05

25 16 0
                                    

"Kamu pulang ke rumah mama aja—"

"Mama ngikutin aku ?"

Nara mengerjabkan matanya. Anaknya lebih dulu menyela, ah ia bahkan sampai lupa tentang pertanyaan yang di lontarkan Kesya. Yang terlalu sibuk di hal lain.

"Mama ?"

"Mama periksa kesehatan."

Kesya memicingkan matanya agak tak percaya. Beberapa saat ia memilih mempercayai saja, mengalih pandangan keluar jendela mobil sembari pasangan ekspresi masam itu memudar dari wajahnya.

Rute jalan yang menyimpang dari rumahnya, Kesya kembali menatap ibunya.

"Kalau mama membawa aku selain ke rumah papa.. Turunin."

Kesya mengerutkan keningnya, seperti tak di tanggapi perintahnya. Tak berpikir panjang, Kesya berteriak yang tertahan. "MAH—"

Nara seketika membanting setir. Wajah mengerasnya terukir amarah di sana. Menepikan motor. Yang padahal sedikit lagi di depan sana adalah kawasan apartemennya.

"Kamu ini kenapa sih. Mama itu mengkhawatirkan kamu !"

"Kamu gak tahu seberapa keterlaluannya bicara kamu ke mama !?"

Kesya membuang muka, gesturnya bersiap ingin keluar dari mobil itu. Seolah amarah mamanya tak membuat Kesya takut.

"Kesya, harta warisan itu gak akan jatuh secepat yang kamu ingin. Kamu kira papa kamu akan mati sebentar lagi ?!"

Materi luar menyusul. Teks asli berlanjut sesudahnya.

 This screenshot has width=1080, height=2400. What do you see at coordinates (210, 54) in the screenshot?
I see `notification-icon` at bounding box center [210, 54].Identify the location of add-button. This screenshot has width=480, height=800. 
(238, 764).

Kesya terhenti menarik gagang pintu mobil, gesturnya beralih lagi pada ibunya. Ia merasa kecewa juga agak tersinggung pada kalimat akhir ibunya.

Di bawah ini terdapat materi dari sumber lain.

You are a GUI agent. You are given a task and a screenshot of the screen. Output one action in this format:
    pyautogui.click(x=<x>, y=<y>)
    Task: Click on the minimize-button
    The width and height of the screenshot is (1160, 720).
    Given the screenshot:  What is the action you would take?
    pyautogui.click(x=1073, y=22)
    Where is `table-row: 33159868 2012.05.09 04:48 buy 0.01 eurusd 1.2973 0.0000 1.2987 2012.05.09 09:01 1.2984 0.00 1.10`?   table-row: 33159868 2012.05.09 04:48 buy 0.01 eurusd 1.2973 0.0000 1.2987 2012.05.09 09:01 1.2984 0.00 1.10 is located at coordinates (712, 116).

"Bukannya mama yang pernah bilang. Ingin warisan itu? Dan gak harus wanita itu yang merampas ?" Tatapan Kesya agak menajam. "Aku udah bertahan sampai di sini."

"Jangan buat pertahanan aku sia-sia."

"Dan aku benci hidup miskin. Tinggal sama mama itu buat aku semakin menderita."

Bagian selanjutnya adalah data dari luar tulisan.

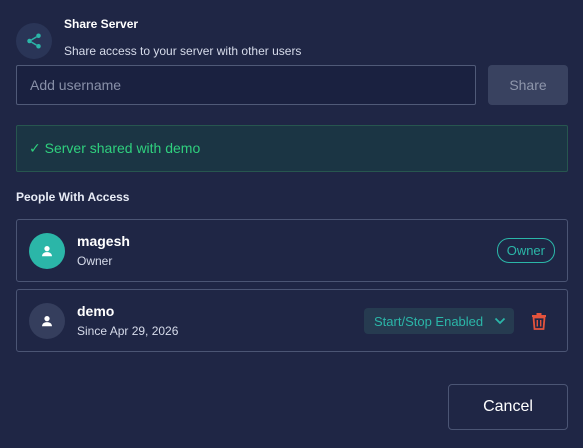 The width and height of the screenshot is (583, 448). Describe the element at coordinates (292, 250) in the screenshot. I see `person-card-magesh: magesh Owner Owner` at that location.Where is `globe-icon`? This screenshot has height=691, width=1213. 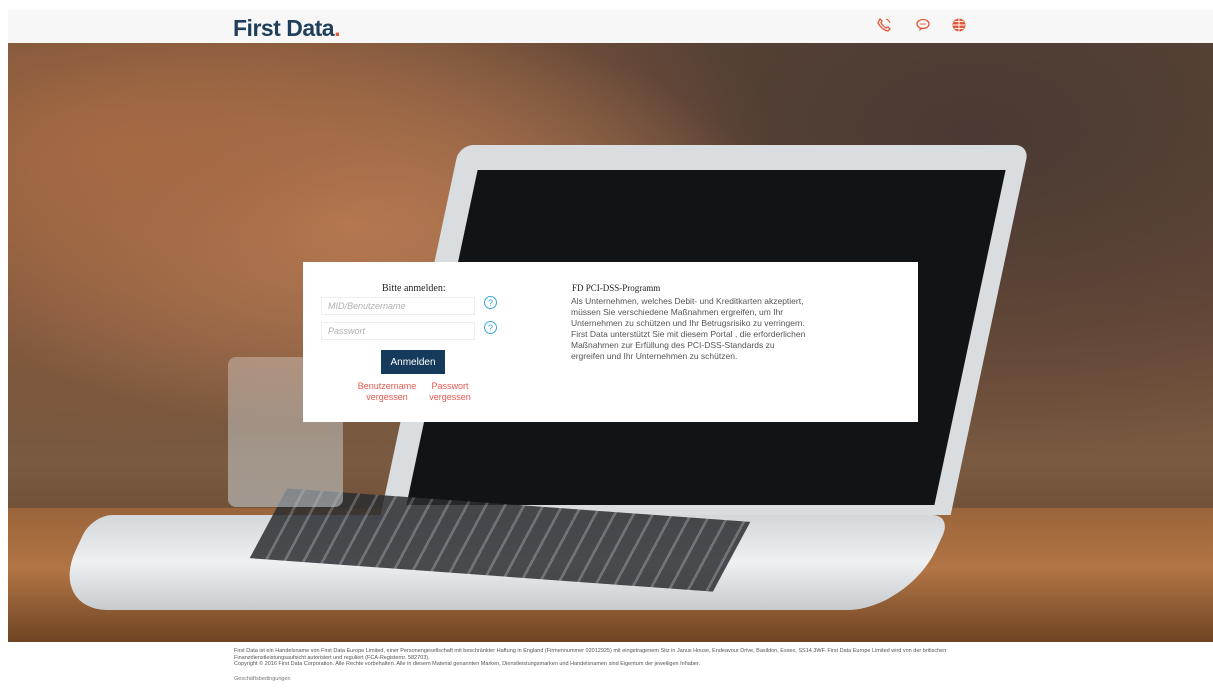
globe-icon is located at coordinates (959, 25).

Kesya membuka pintu dan agak membanting saat menutup kembali.

"Kesya !"

"KESYA !"

Ah sial!

Nara mengumpat pada situasi. Genggaman kedua tangannya pada setir mengerat, kuat.

**

"Kamu maunya apa sekarang ?"

"Berpisah."

"Kalau itu mau kamu. Aku pergi dari rumah ini."

"Kesya, mama tahu kamu itu berbeda dari anak lainnya dan sangat memahami keadaan. Jaga papa kamu ya. Sesekali mama akan mampir menemui kamu." ucap mamanya tersenyum simpul.

Kesya menepis air matanya. Teringat flashback itu. Namun bukan pada ingatan itu yang membuatnya sedih tapi kenyataan pahit yang di putuskan ayahnya bercerai dari ibunya.

Kesya kecewa sama papa.. tapi Kesya gak bisa begitu aja pergi dari rumah.. Batinnya namun berucap tentang mamanya.

"Maafin Kesya kasar mah."

"Kesya gak bermaksud begitu." Tersenyum kecil Kesya tetap melangkahkan kakinya memasuki perkarangan rumah.

***

Mengabaikan permasalahan hari kemarin. Dengan ekspresi datar dan tungkai yang terus melangkah. Fokus Kesya terarah pada handphone di genggamannya itu.

|Kes, gue dapat siapa dalangnya
|Selie. Senior IPA-1

Pesan dari Rial teralih pada notif yang lebih menyenangkan harinya sekarang. Pesan itu dari Sasa.